Inflammatory response to peritoneal implantation of alginate–poly-l-lysine microcapsules

A thorough understanding of the mechanisms involved in the host reaction to alginate–poly-l-lysine microcapsules (HRM) is important to design methods for the evaluation, selection, and development of biocompatible biomaterials and microcapsules or treatments to control this reaction. The objective of this study was to identify those immune cells and cytokines involved in the pathogenesis of the HRM. The total and differential cell counts were evaluated, and the mRNA expression of TNF-α, IL-1β, IL-6 and TGF-β1 was measured in peritoneal washings at 3, 17, 48, 96 and 168 h after saline or microcapsule injections.

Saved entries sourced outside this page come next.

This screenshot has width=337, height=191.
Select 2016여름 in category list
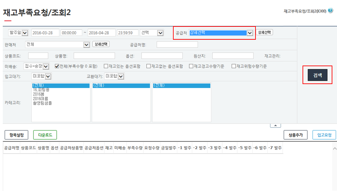(x=41, y=99)
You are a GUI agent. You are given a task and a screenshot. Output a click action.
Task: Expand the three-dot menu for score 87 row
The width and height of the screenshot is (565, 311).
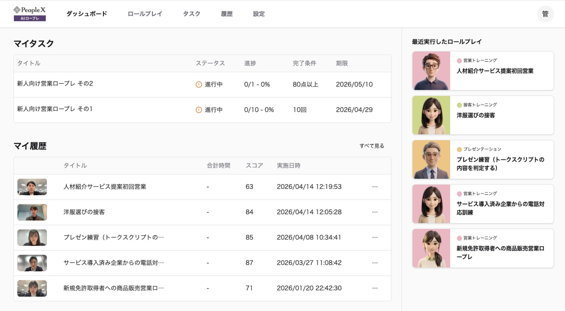(375, 263)
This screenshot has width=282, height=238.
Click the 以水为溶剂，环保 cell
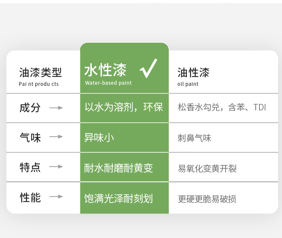tap(124, 107)
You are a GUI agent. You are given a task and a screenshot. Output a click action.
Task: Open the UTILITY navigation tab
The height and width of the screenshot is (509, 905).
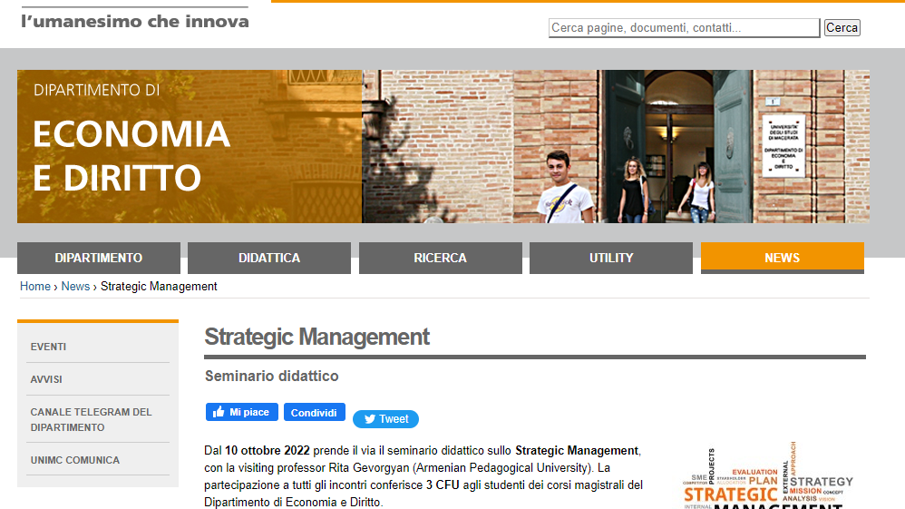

Neutrophil number and IL-1β and IL-6 m-RNA expression presented an early transient increase, with no differences between saline and microcapsule injections, suggesting a reaction to the procedure. Macrophages, lymphocytes and TNF-α were significantly more activated over a longer period of time, after microcapsule implantation than saline injection. They are likely involved in transforming the reaction into a chronic inflammatory process. TGF-β1 and IL-1β presented a late (day 7) significant increase after microcapsule but not saline injections. They are likely involved in transforming the reaction into a fibrogenic process. These results suggest that macrophages, lymphocytes, TNF-α, IL-1β and TGF-β1 play a role in the pathogenesis of the HRM.